在病毒感染的晚期(32hpi)，就只能在未經藥物處理組檢出大于50kDa的病毒蛋白了(圖4B, 條帶2)，而藥物處理組仍能檢出高水平的~35kDa的病毒蛋白和~17kDa的病毒蛋白(圖4B, 條帶3~14)。

　　圖4：各試驗組Western blot結果

　　3.5 氟喹諾酮類藥物，在抗病毒濃度下，顯示出低細胞毒性

　　經過7天的藥物處理后，6種效果較好的氟喹諾酮類藥物會對細胞生長產生抑制作用，本研究通過MTS試驗評估了藥物在100μg/ml濃度下對細胞生長的抑制作用。結果顯示抑制率從恩諾沙星的15%到巴洛沙星的40%不等(圖5)。
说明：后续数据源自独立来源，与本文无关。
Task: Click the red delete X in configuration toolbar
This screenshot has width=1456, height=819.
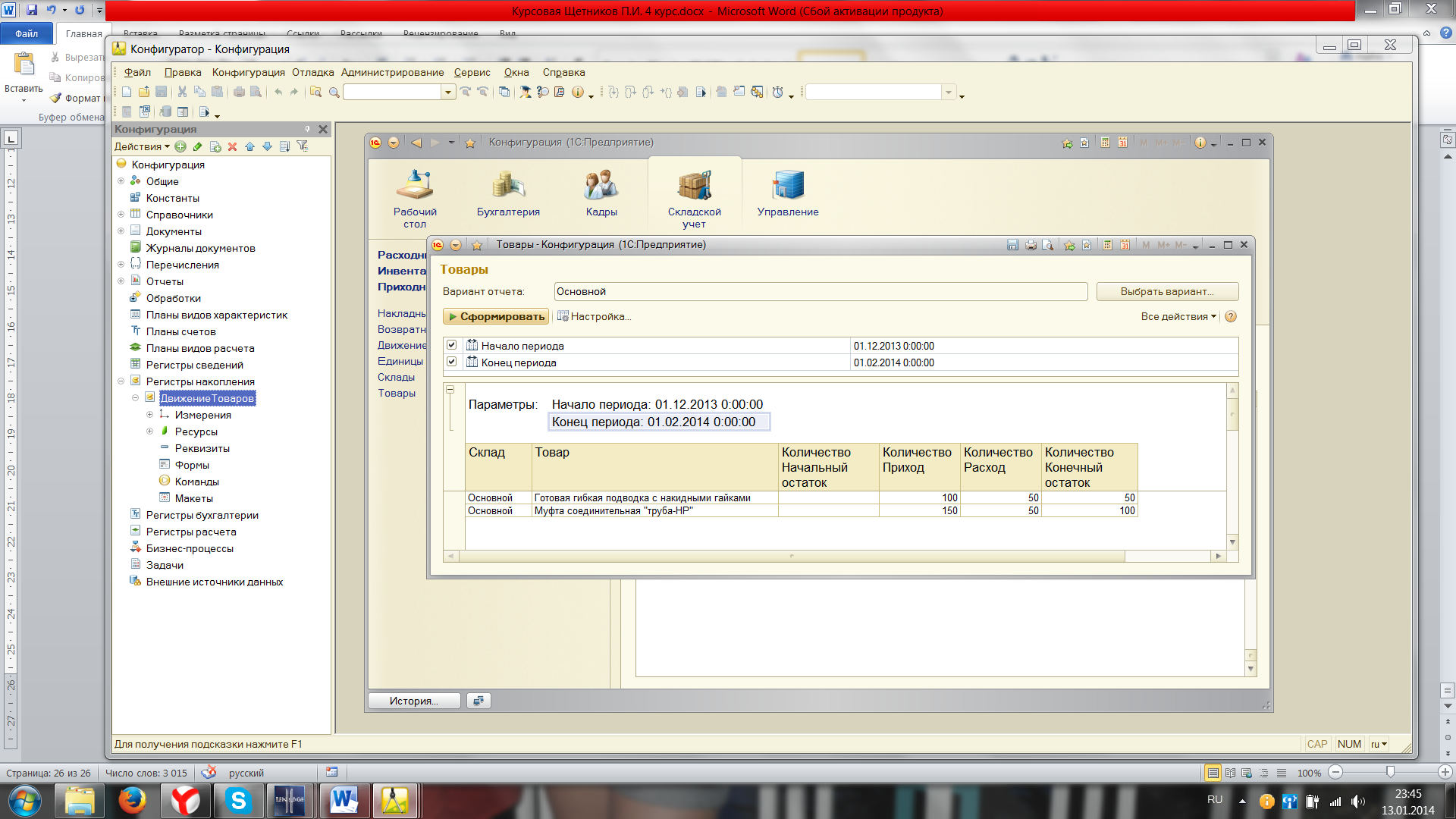Action: coord(233,146)
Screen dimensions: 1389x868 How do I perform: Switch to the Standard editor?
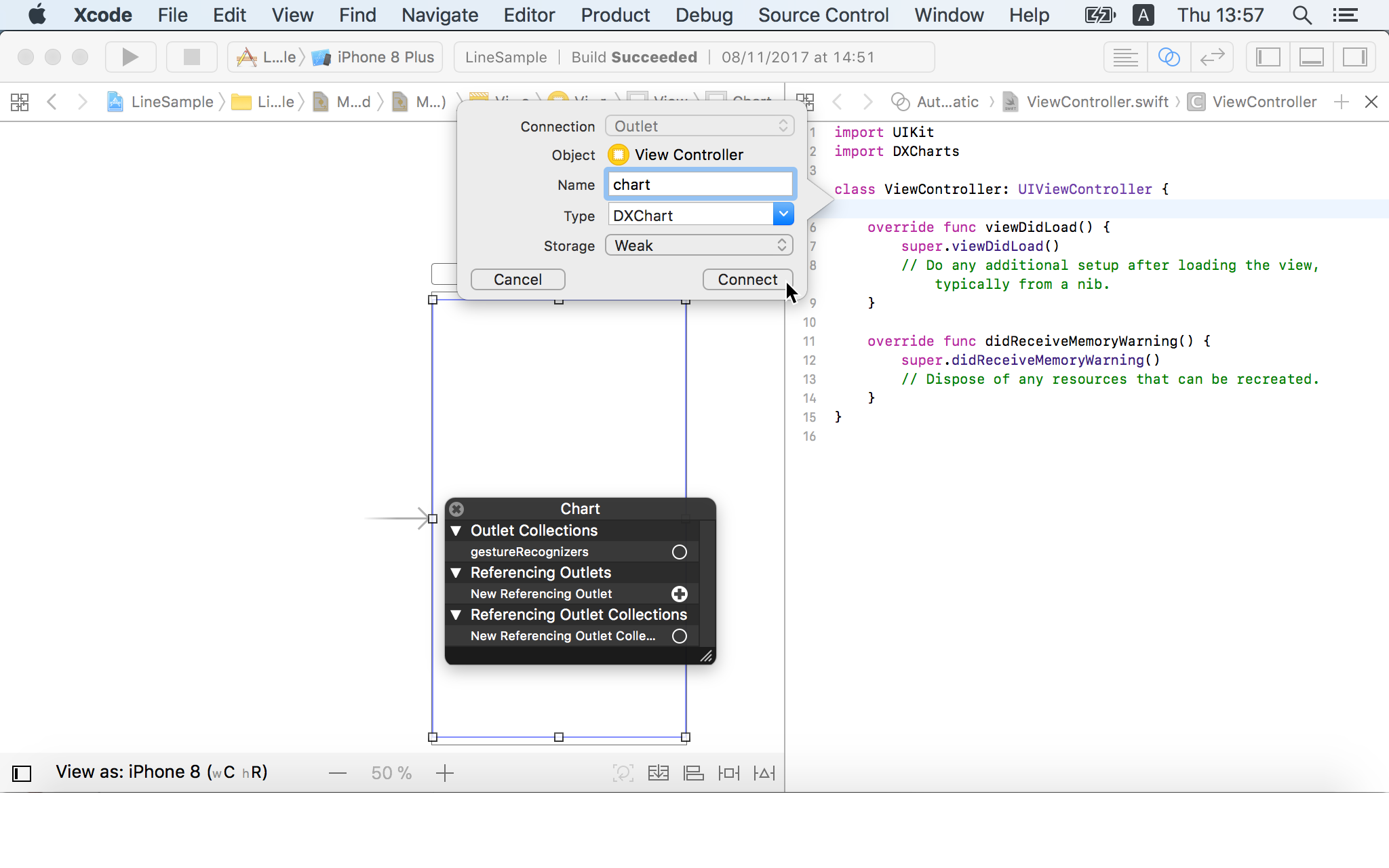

而所有2藥物組合和3藥物組合相比于使用單藥都顯示出很低的細胞生長抑制作用。

　　圖5：各種藥物或者藥物組合對細胞生長活性的抑制

　　4. 討論

　　非洲豬瘟病毒科，藻類去氧核糖核酸病毒科和虹膜病毒科是目前所知的病毒科中僅有的可感染真核細胞還可以編碼2型拓撲異構酶的病毒科。由于2型拓撲異構酶在病毒DNA的復制中發揮著很大的作用，而氟喹諾酮類藥物又是該酶特定的抑制劑，所以用氟喹諾酮類藥物抑制病毒的復制就成為了一種新的治療選擇。前文提到細菌DNA回旋酶/4型拓撲異構酶和ASFV的2型拓撲異構酶有一定的序列相似度，為此，本研究評估了30種用作抗生素的拓撲異構酶抑制劑對ASFV是否有抑制作用。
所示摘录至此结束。